Primary LanguagePythonMIT LicenseMIT

👾 gdq-collector

Data Collection Utilities for GDQStatus

(Successor to sgdq-collector)

Explanation

gdq-collector is an amalgamation of services and utilities designed to be a serverless-ish backend for gdq-stats. There are 3 distinct components of the project:

  • gdq_collector (the python module) - Python scraping module designed to be run constantly on a compute platform like EC2 which updates a Postgres database with new timeseries and GDQ schedule data.
  • lambda_suite - Lambda application that caches the Postgres database to a JSON file in S3 (to reduce the load on the Database). Also includes a simple API to query recent timeseries data that doesn't appear in the cached JSON. The Lambda Suite has 3 stages (three separate configurations that are deployed independently):
    • The API stage (dev/prod) - Serves recent data to a publicly facing REST endpoing
    • The Caching stage (cache_databases) - Queries Postgres database and stores query results in S3 as a cache
    • The Monitoring stage (monitoring) - Queries the API stage to do periodic health checks on the system

gdq_collector uses APScheduler its schedule and execute the scraping / refreshing tasks.

The Lambda applications use Zappa for deployment.

Architecture Diagram

aws_setup

Building / Running

gdq_collector

Note: If you're running this on an Ubuntu EC2 instance, bootstrap_aws.sh will be more useful then the following bullet list for specific setup.
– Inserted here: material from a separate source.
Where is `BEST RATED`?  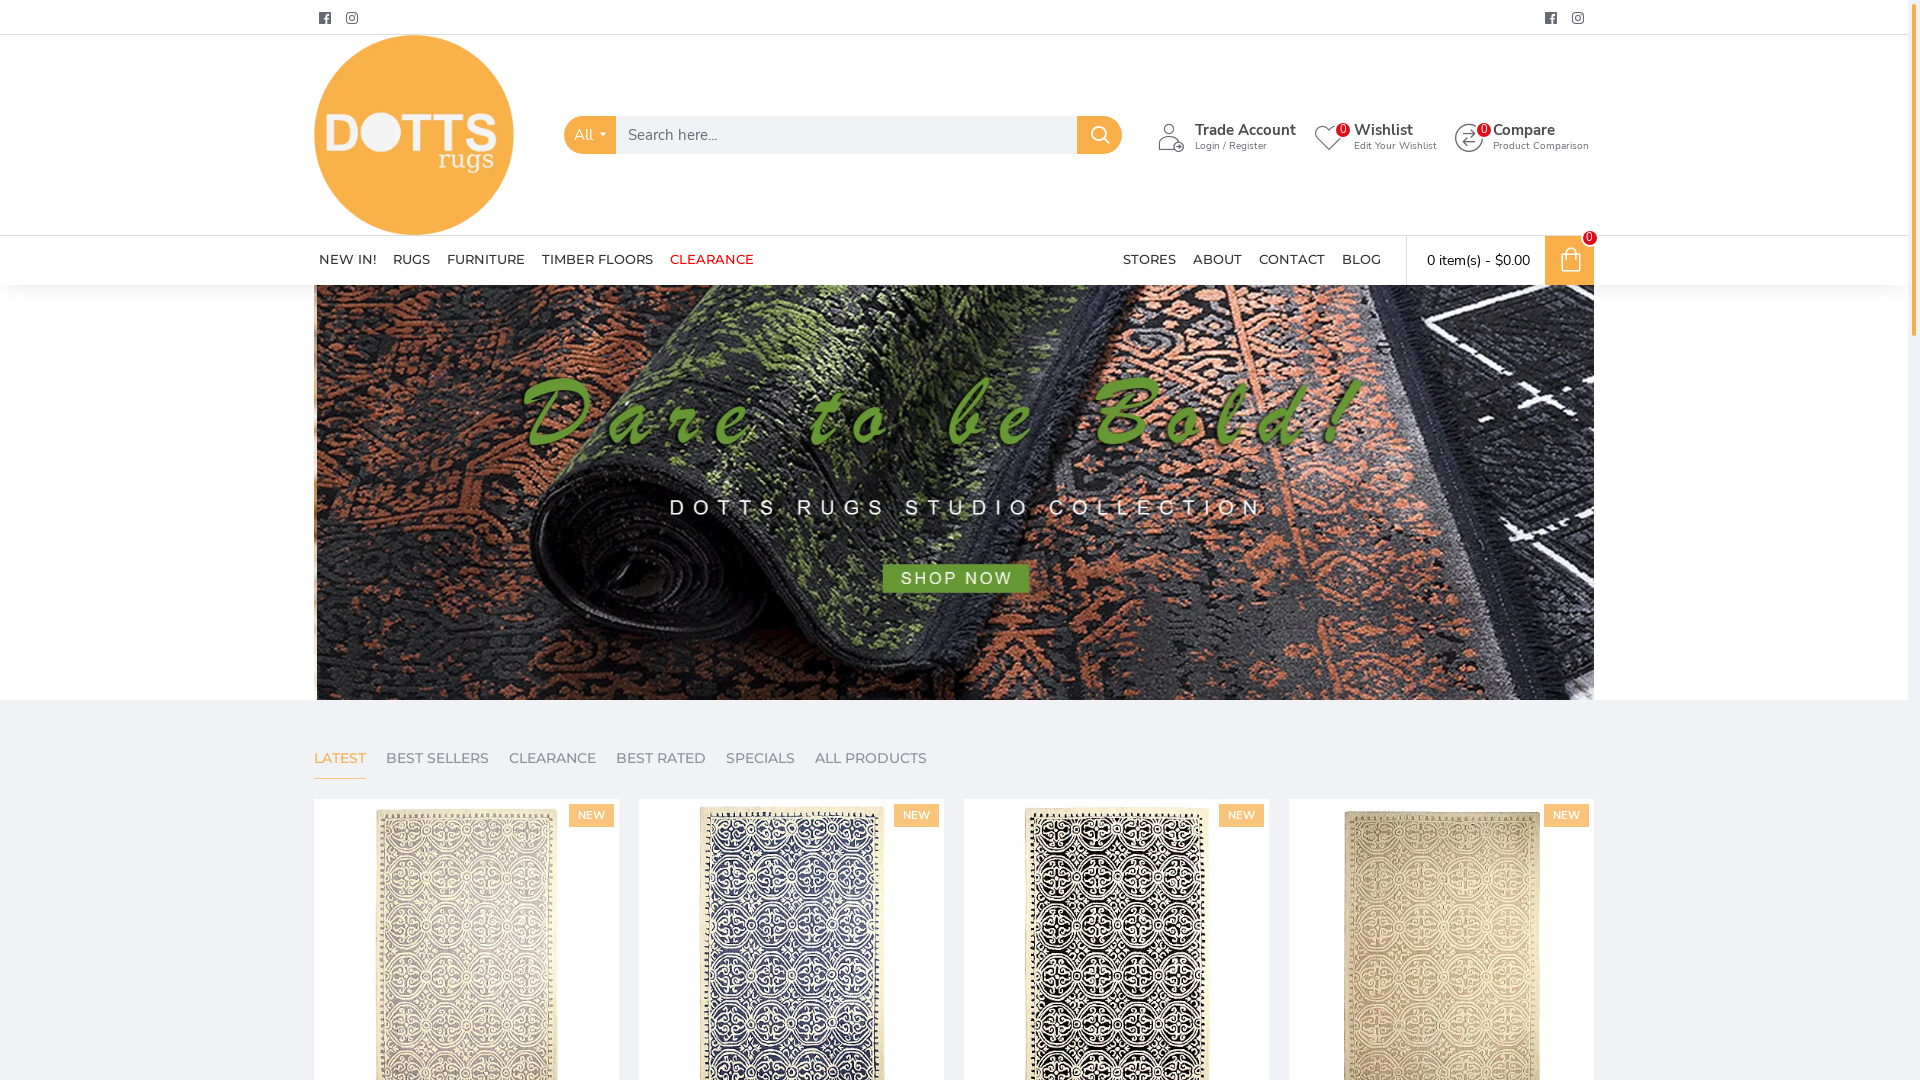
BEST RATED is located at coordinates (661, 764).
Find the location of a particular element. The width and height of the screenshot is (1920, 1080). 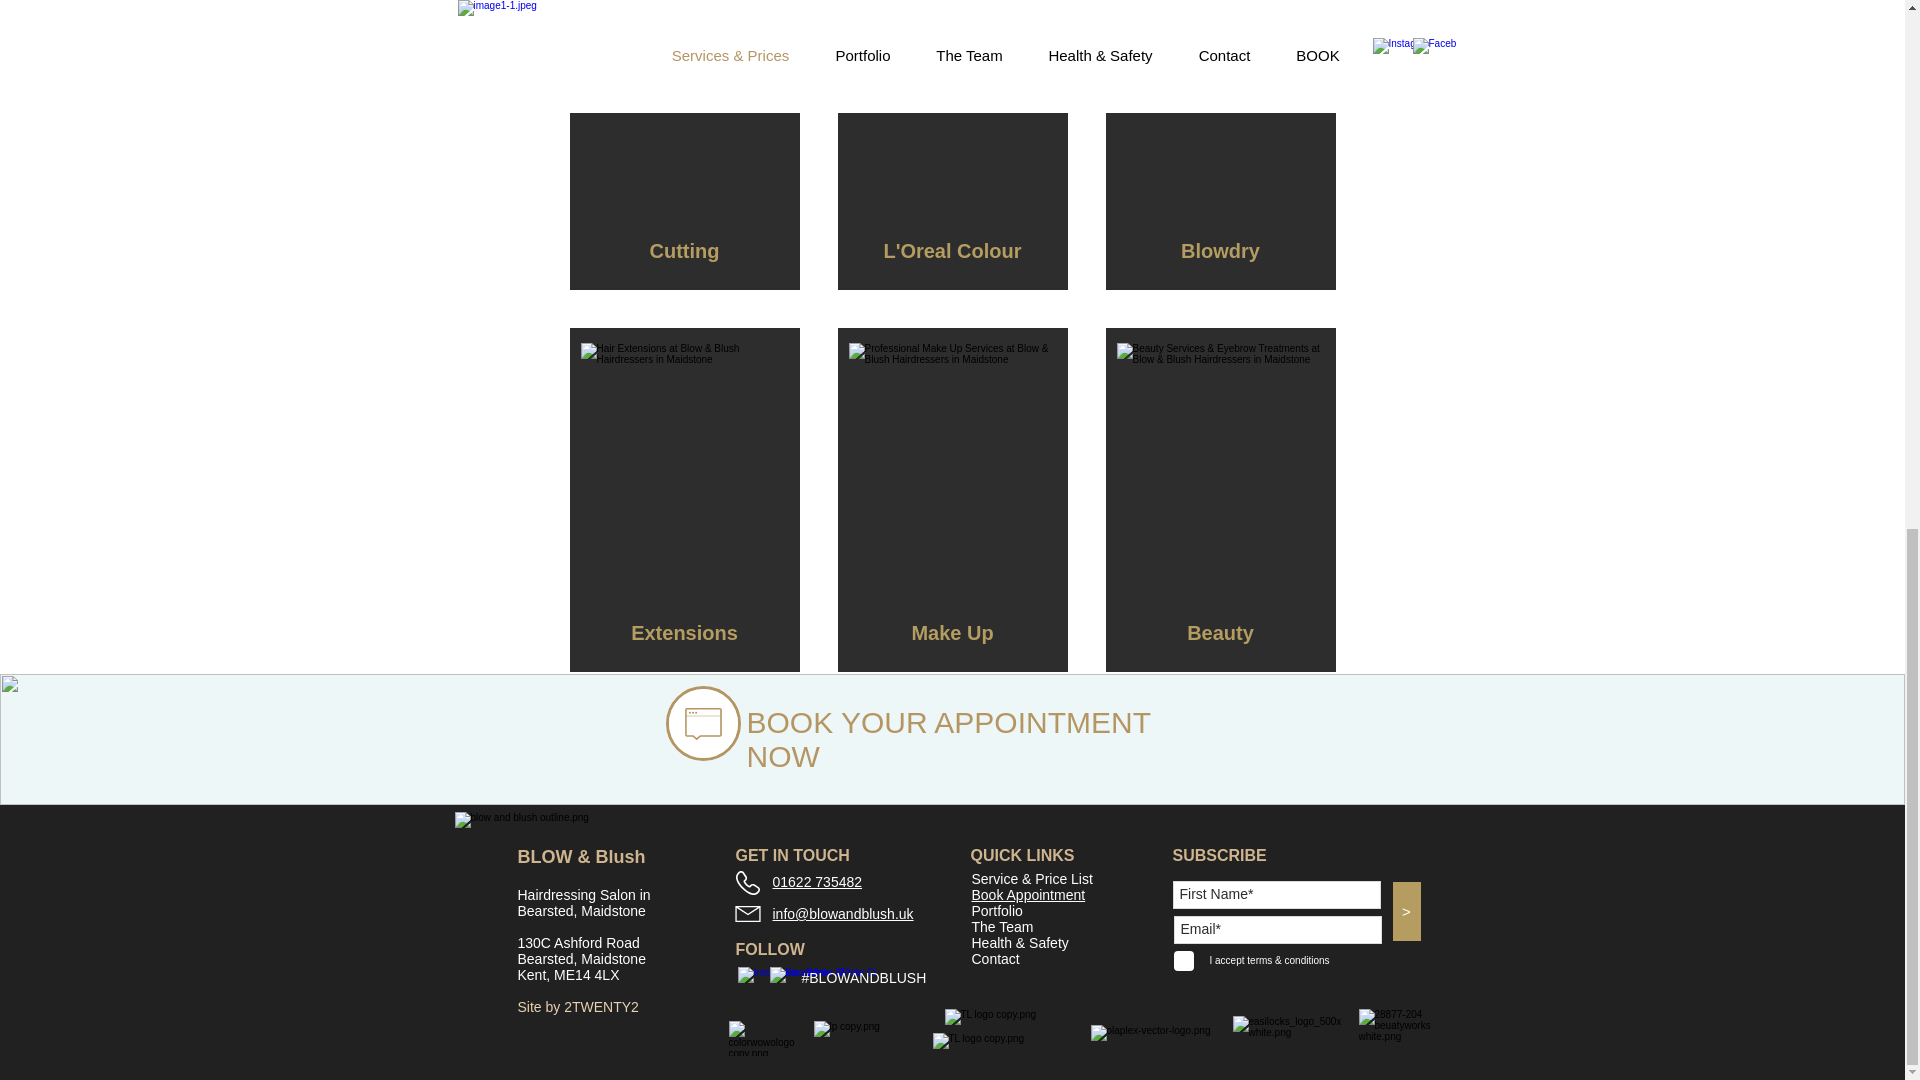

  1. Clone the repo and cd into the root project directory.
  2. Pull down the dependencies with pip install -r requirements.txt --user
    • You may wish to run aws/install.sh, as there will be necessary system dependencies to install some of the python packages.
  3. Copy credentials_template.py to credentials.py. Fill in your credentials for Twitch, your Postgres server, and Twitch.
    • You'll need to register a new Twitch application to get your clientid.
    • You'll want to use this site to generate an oauth code for Twitch.
  4. Ensure your Postgres server is running and that your credentials are valid. Create the necessary tables by executing the SQL commands in schema.sql
  5. Run python -m gdq_collector to start the collector.
    • You can run python -m gdq_collector --help to learn about the optional command line args.

lambda_suite

  1. Clone the repo and cd into the root project directory.
  2. Pull down the dependencies with pip install -r requirements.txt --user
    • You may wish to run aws/install.sh, as there will be necessary system dependencies to install some of the python packages.
  3. Copy credentials_template.py to credentials.py. Fill in your credentials for your Postgres database. Add the ARN of the monitoring SNS topic to sns_arn if you want to use the lambda functions to send you notifications when monitoring alarms occur.
  4. Update zappa_settings.json to fit your AWS configuration. Of particular note is that you'll need to update your vpc_config. You'll also need to make an S3 bucket that matches your S3_CACHE_BUCKET config.
  5. Run zappa deploy dev to deploy the application and schedule the caching operations.
  6. Run zappa deploy cache_databases to deploy the lambdas that cache the Postgres data to JSON blobs in S3.
  7. Run zappa deploy monitoring to deploy the lambdas that check the output of the APIs to detect problems with the collector.